Create a situation when everyone is sitting at home doing their own thing.  Then, out of the blue, tell them that they have 15 minutes to gather everything they need and get in the car.  Make sure they know where their bug out bags are, and give them a few minutes to gather other items that they may want to bring along for their comfort and convenience.  Then, get in the car and choose a fun destination where you can spend the day as a family.  It doesn’t need to be a bug-out location.  The aim of this exercise is to see how successful you are in your planning efforts to get everyone coordinated, gather the right items and get in the car as quickly as possible without forgetting anything important.

Hide and Seek


This is a great way to teach kids how to cope with a very real and ominous threat that can happen at any time:  Being hunted, stalked or pursued.  Take turns being the pursuer and the hider.  Start out in the house and assess where kids choose to hide.  Teach them how to be as quiet and invisible as possible.  As their skills increase, move things outside or even in public places.  Just make sure that you have a rendezvous point established as well as a specific time to meet if they aren’t  “found” when time’s up. 

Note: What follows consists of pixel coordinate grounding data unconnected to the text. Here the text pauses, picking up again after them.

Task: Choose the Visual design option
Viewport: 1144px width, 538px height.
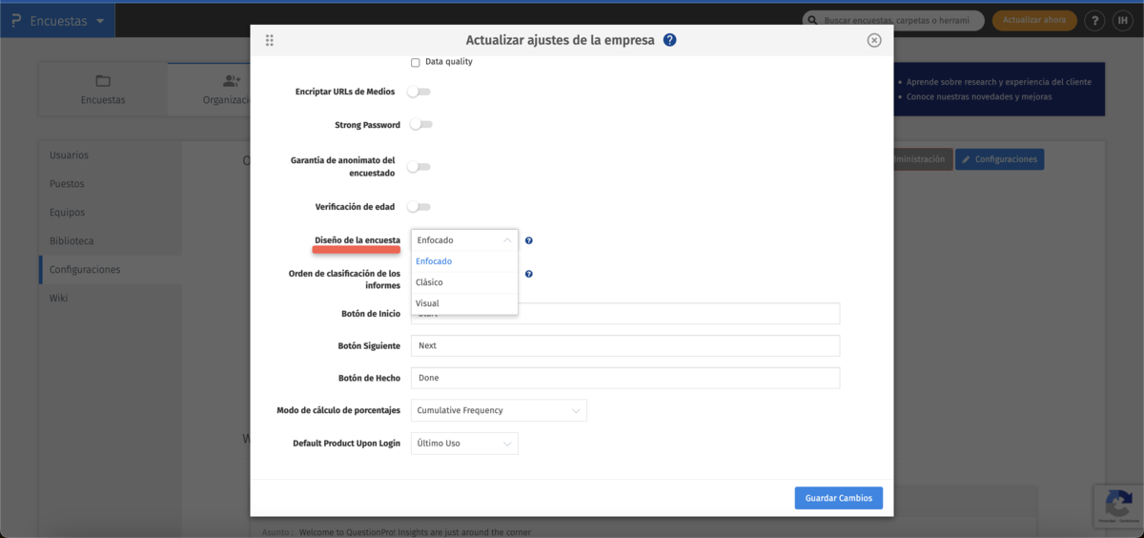Action: coord(428,303)
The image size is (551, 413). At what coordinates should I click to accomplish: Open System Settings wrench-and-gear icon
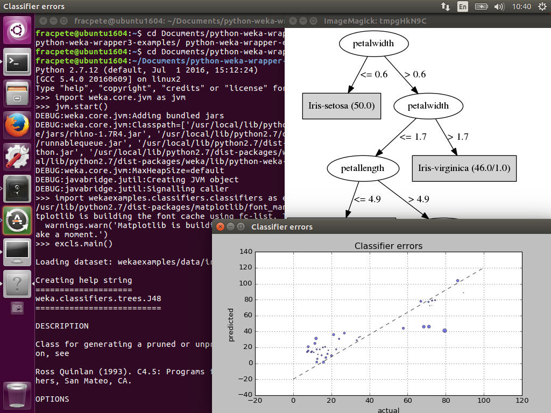pos(18,156)
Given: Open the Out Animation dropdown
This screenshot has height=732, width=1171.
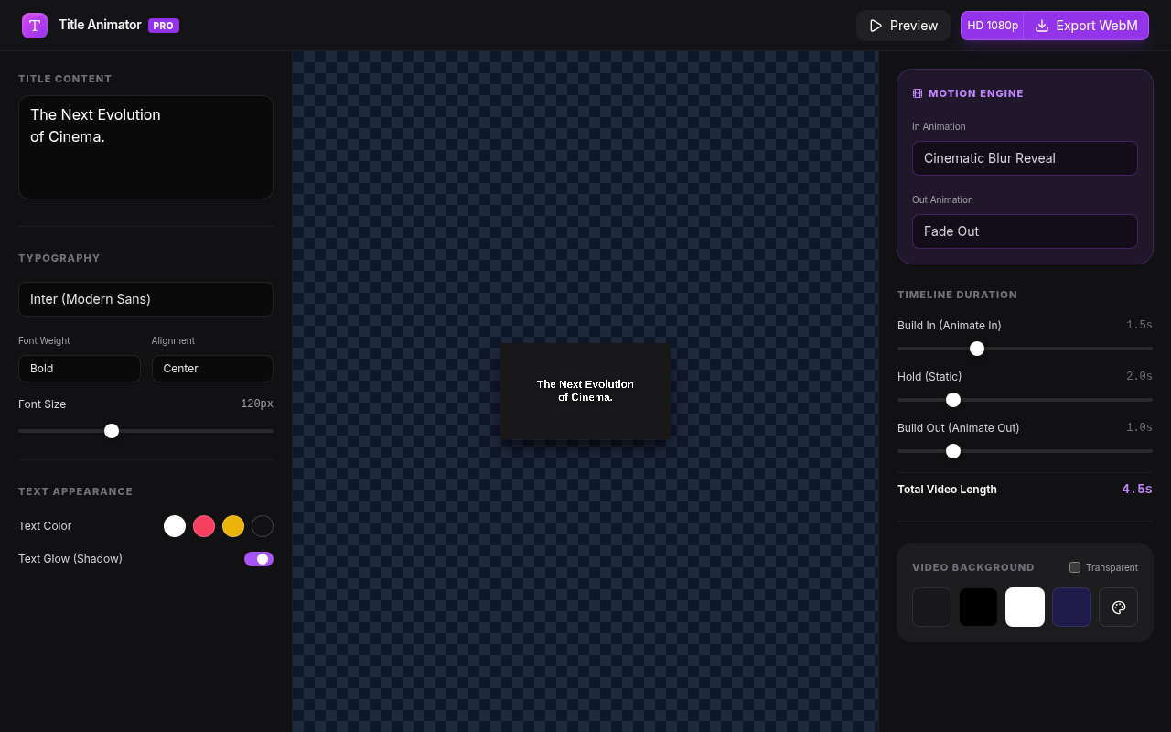Looking at the screenshot, I should [x=1025, y=231].
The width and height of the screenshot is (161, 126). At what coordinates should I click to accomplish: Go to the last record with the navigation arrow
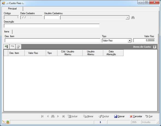(64, 116)
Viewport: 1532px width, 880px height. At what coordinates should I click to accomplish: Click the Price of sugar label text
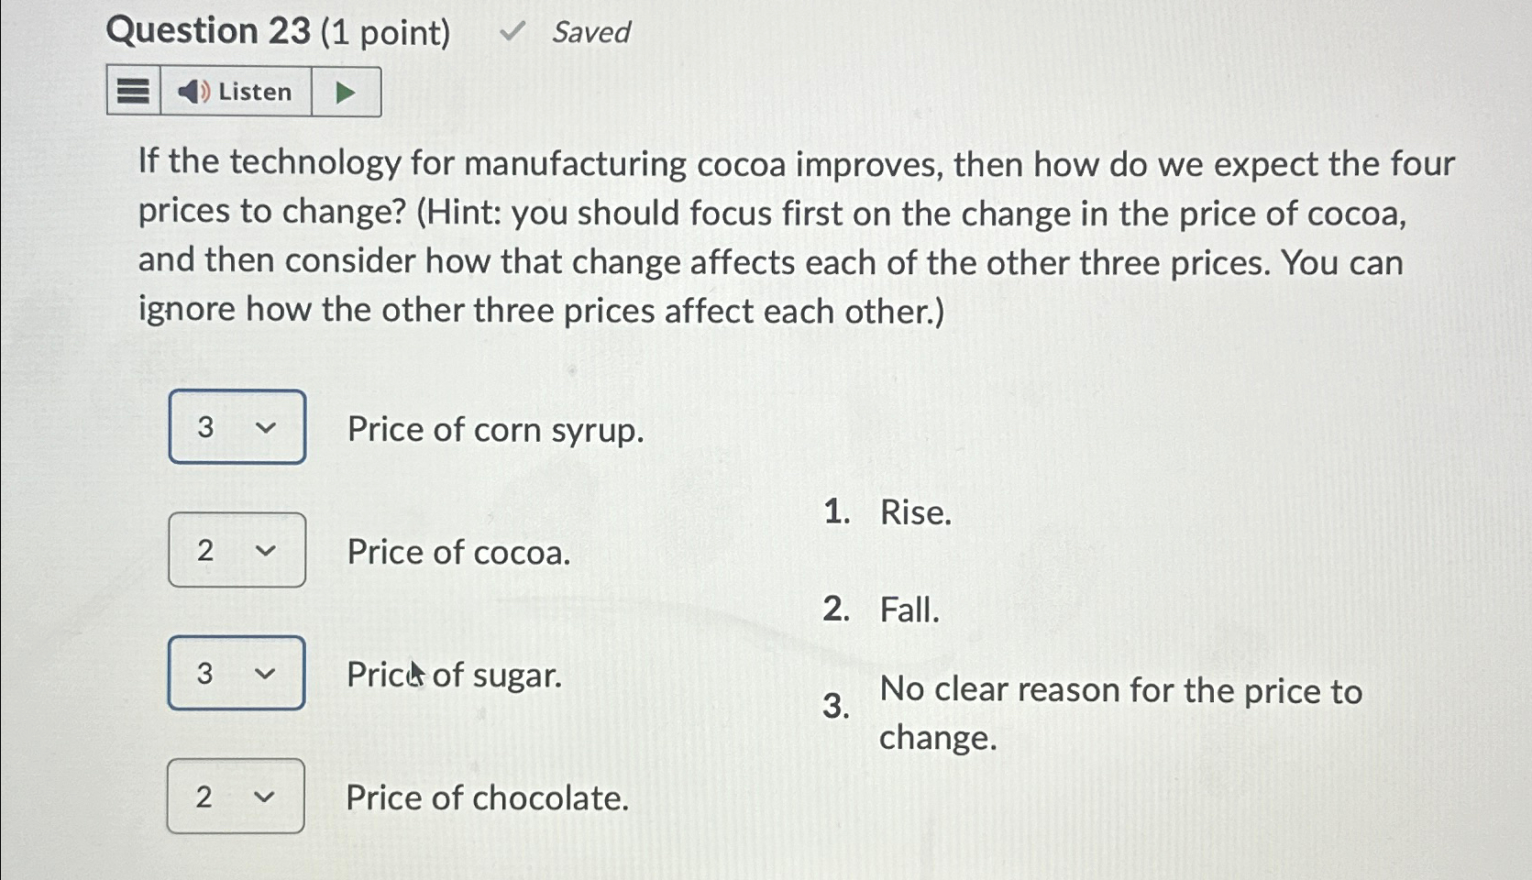pos(454,676)
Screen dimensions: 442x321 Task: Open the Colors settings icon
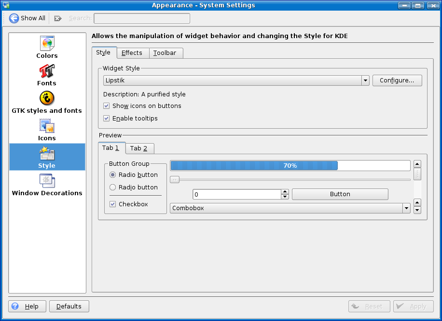coord(47,44)
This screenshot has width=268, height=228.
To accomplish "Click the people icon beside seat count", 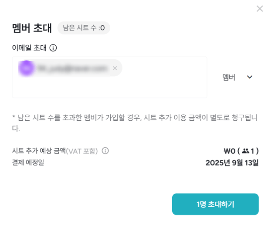I will (246, 151).
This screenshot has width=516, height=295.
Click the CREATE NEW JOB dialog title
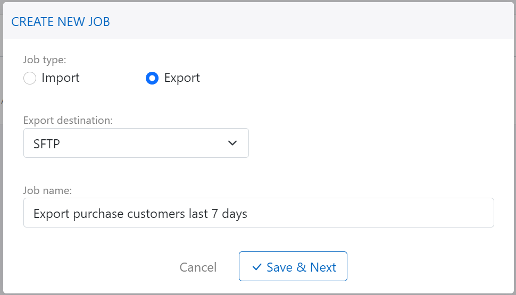point(61,22)
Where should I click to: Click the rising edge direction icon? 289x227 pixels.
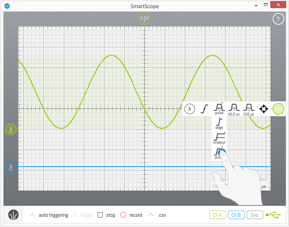point(204,109)
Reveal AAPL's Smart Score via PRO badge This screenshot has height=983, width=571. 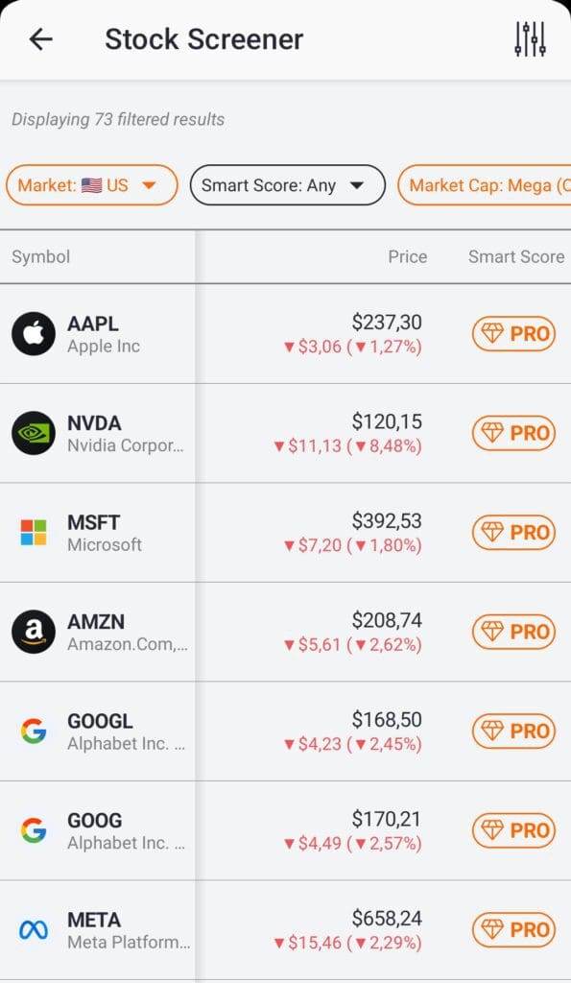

You can also use this as an opportunity to teach your kids to move about with stealth in order to avoid being detected as well.  All of these skills can be life-saving in a real emergency, and hide and seek is one of the most engaging and fun ways to teach these lessons.

The Scavenger Hunt

Having good foraging skills is essential in a long-term survival or bug out situation.  The best way to develop these skills is to give kids the opportunity to hunt for objects in the real world.  You want to focus on familiar objects as well as items that they may need to identify and collect in a real crisis.  Plant objects in areas that make it a challenge to find them.  Choose a location that has plants, wood or other material that will be useful.  Consider making placards or giving them pictures so they can identify items that they need to bring back.  Get creative, but use scavenging as a fun way to help kids to always be on the lookout for important resources.

Getting Home

All of us should be teaching kids navigational skills as well as how to identify landmarks and know more than one route to get back home.  You want to blend visual cues that they can pick up on their own as well as how to describe things to a rescuer if they get lost in the real world.  The same applies to your bug out location, especially if it is in the wilderness or remote area.  Get your kids familiar with the area as well as how they can identify certain “signposts” that will lead them back to the site.  While chances are that they will not wander far off on their own, you want them to know how to get back or get to help just in case.

These are just a few examples of basic skills that can be taught in fun ways.  This approach can help to engage kids while giving you the opportunity to assess where you are in your overall preparedness efforts.  Try to incorporate games on a regular basis so these skills become second-nature, and keep making things more challenging as their skills improve.